- What is required -
Reproduce the lines of the data items starting at the beginning and ending at the line that contains "legend: π= 0.1", with both ends included. Leave out the pictures.

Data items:
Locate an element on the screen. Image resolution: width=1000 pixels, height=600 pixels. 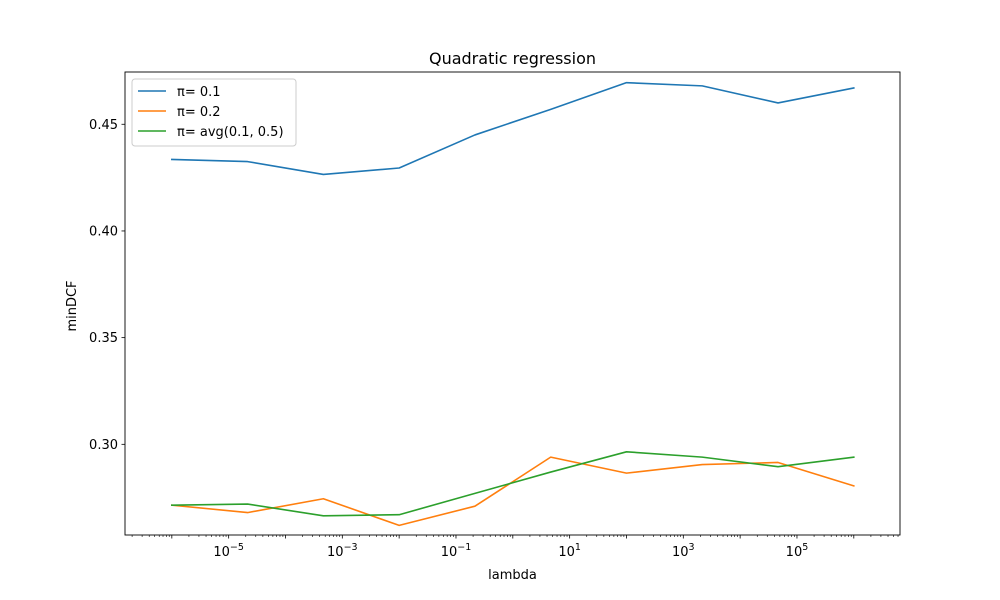
legend: π= 0.1 π= 0.2 π= avg(0.1, 0.5) is located at coordinates (214, 112).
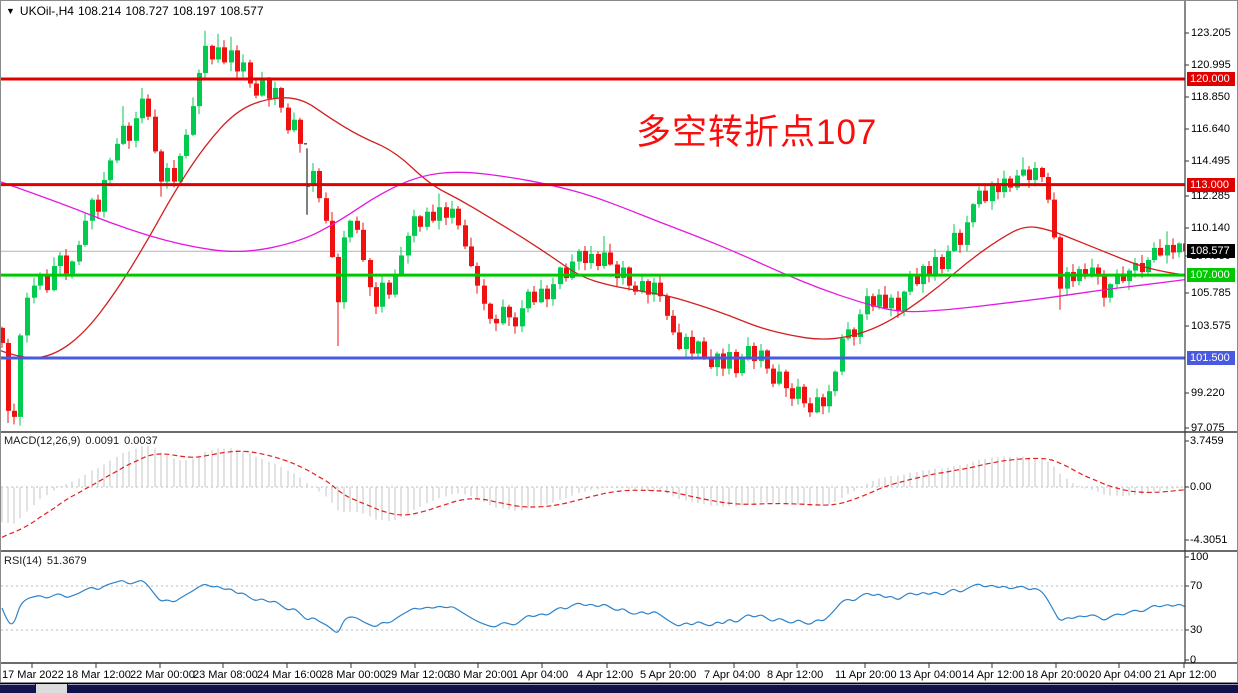 The width and height of the screenshot is (1238, 693). What do you see at coordinates (226, 675) in the screenshot?
I see `time-axis-label: 23 Mar 08:00` at bounding box center [226, 675].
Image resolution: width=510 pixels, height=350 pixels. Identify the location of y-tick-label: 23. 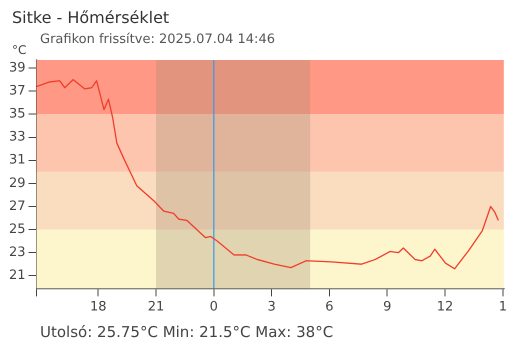
(17, 252).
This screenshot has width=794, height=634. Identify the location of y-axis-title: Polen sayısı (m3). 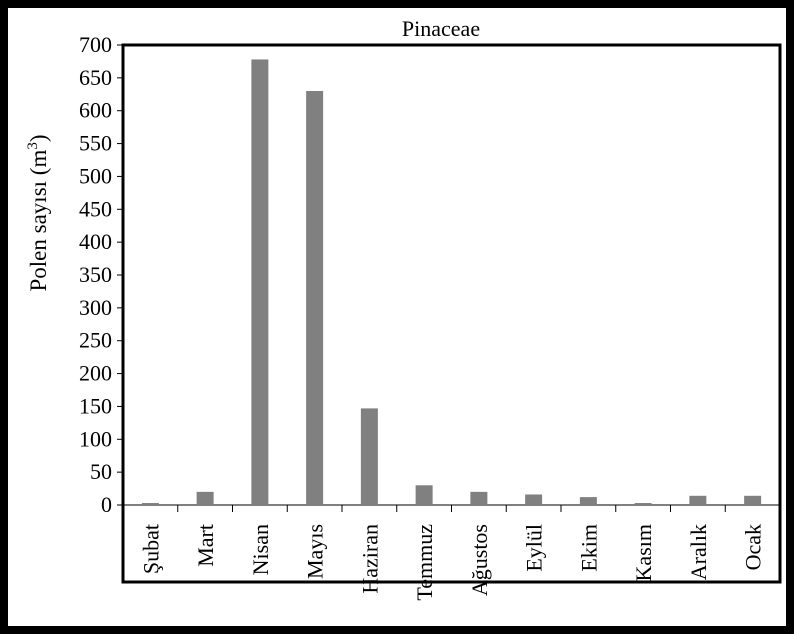
(38, 212).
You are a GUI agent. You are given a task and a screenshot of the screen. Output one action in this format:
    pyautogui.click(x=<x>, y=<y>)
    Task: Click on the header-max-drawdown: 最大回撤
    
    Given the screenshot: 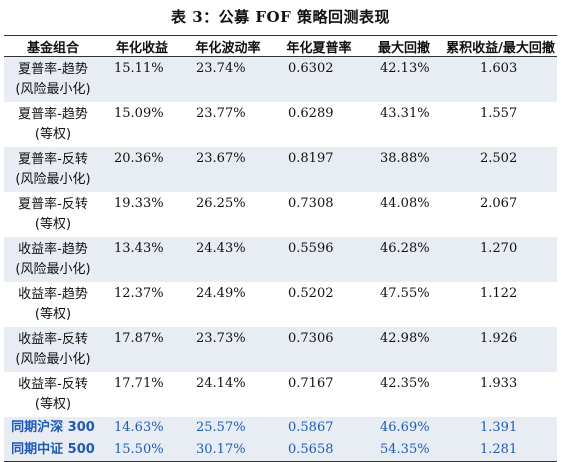 What is the action you would take?
    pyautogui.click(x=404, y=48)
    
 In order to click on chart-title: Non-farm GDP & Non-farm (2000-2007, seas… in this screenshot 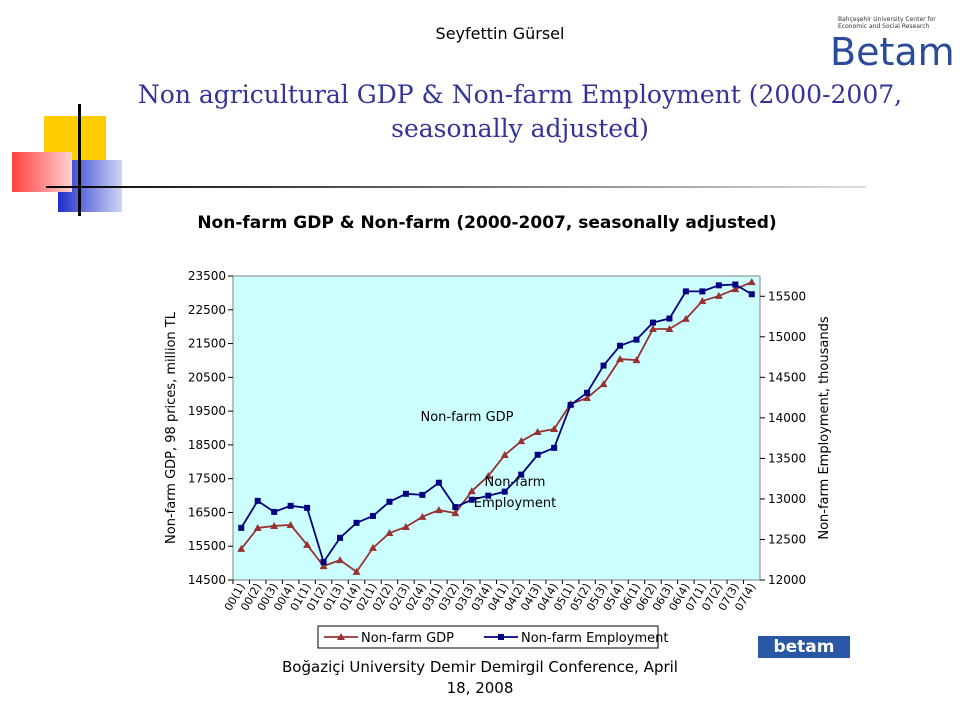, I will do `click(486, 223)`.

- Solved problem -
Locate an element on the screen. Image resolution: width=1000 pixels, height=600 pixels. 
legend: π= 0.1 π= 0.2 π= avg(0.1, 0.5) is located at coordinates (214, 112).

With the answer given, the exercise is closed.